Every record must be given again word for word; no picture belongs in the copy.

Top of Record set

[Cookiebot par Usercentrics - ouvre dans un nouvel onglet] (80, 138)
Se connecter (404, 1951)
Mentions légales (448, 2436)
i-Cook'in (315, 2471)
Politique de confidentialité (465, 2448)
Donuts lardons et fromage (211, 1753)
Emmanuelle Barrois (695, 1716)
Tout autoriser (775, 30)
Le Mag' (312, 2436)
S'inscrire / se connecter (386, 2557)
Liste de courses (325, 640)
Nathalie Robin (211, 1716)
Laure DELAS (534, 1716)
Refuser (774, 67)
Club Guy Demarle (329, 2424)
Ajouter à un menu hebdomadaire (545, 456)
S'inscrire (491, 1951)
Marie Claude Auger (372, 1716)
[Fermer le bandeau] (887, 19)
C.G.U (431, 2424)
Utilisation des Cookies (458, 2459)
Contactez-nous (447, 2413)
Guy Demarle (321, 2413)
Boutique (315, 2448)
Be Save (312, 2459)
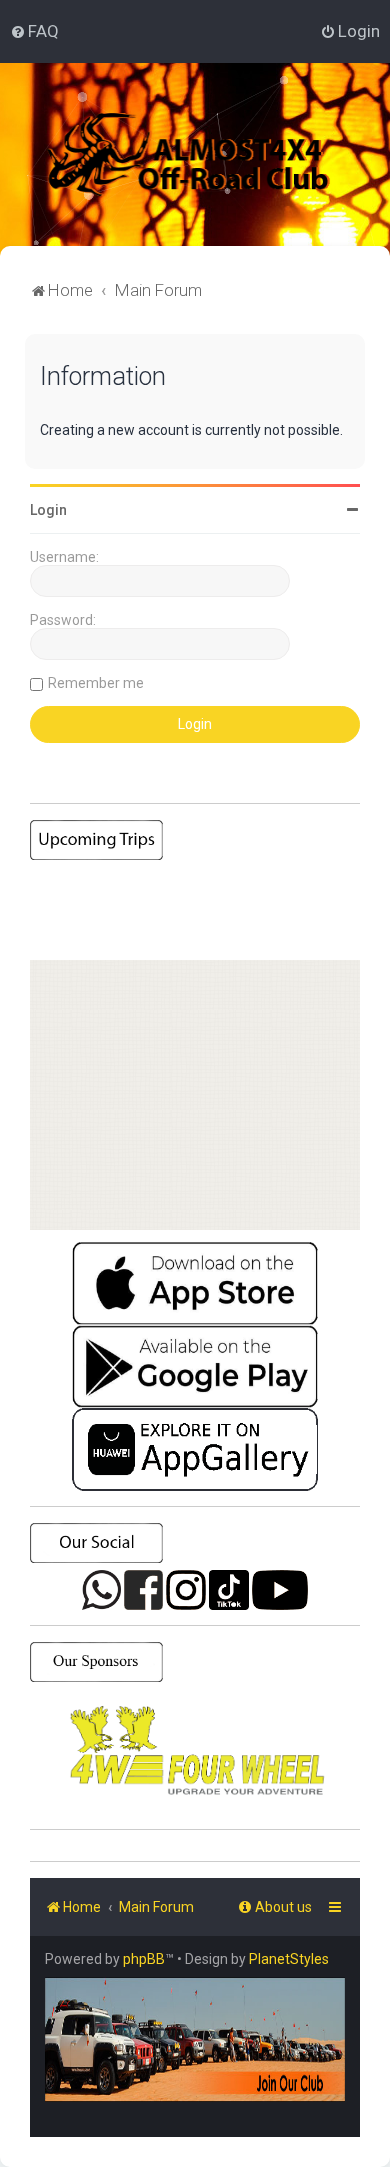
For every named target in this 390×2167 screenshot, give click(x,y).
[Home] (214, 154)
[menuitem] (34, 31)
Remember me (96, 683)
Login (48, 510)
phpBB (144, 1959)
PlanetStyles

Bottom of Record set

Answer space ->
[Cookiebot par Usercentrics - ouvre dans un nouvel onglet] (80, 138)
Se connecter (404, 1951)
Mentions légales (448, 2436)
i-Cook'in (315, 2471)
Politique de confidentialité (465, 2448)
Donuts lardons et fromage (211, 1753)
Emmanuelle Barrois (695, 1716)
Tout autoriser (775, 30)
Le Mag' (312, 2436)
S'inscrire / se connecter (386, 2557)
Liste de courses (325, 640)
Nathalie Robin (211, 1716)
Laure DELAS (534, 1716)
Refuser (774, 67)
Club Guy Demarle (329, 2424)
Ajouter à un menu hebdomadaire (545, 456)
S'inscrire (491, 1951)
Marie Claude Auger (372, 1716)
[Fermer le bandeau] (887, 19)
C.G.U (431, 2424)
Utilisation des Cookies (458, 2459)
Contactez-nous (447, 2413)
Guy Demarle (321, 2413)
Boutique (315, 2448)
Be Save (312, 2459)
For every named target in this 390×2167 screenshot, give click(x,y).
[Home] (214, 154)
[menuitem] (34, 31)
Remember me (96, 683)
Login (48, 510)
phpBB (144, 1959)
PlanetStyles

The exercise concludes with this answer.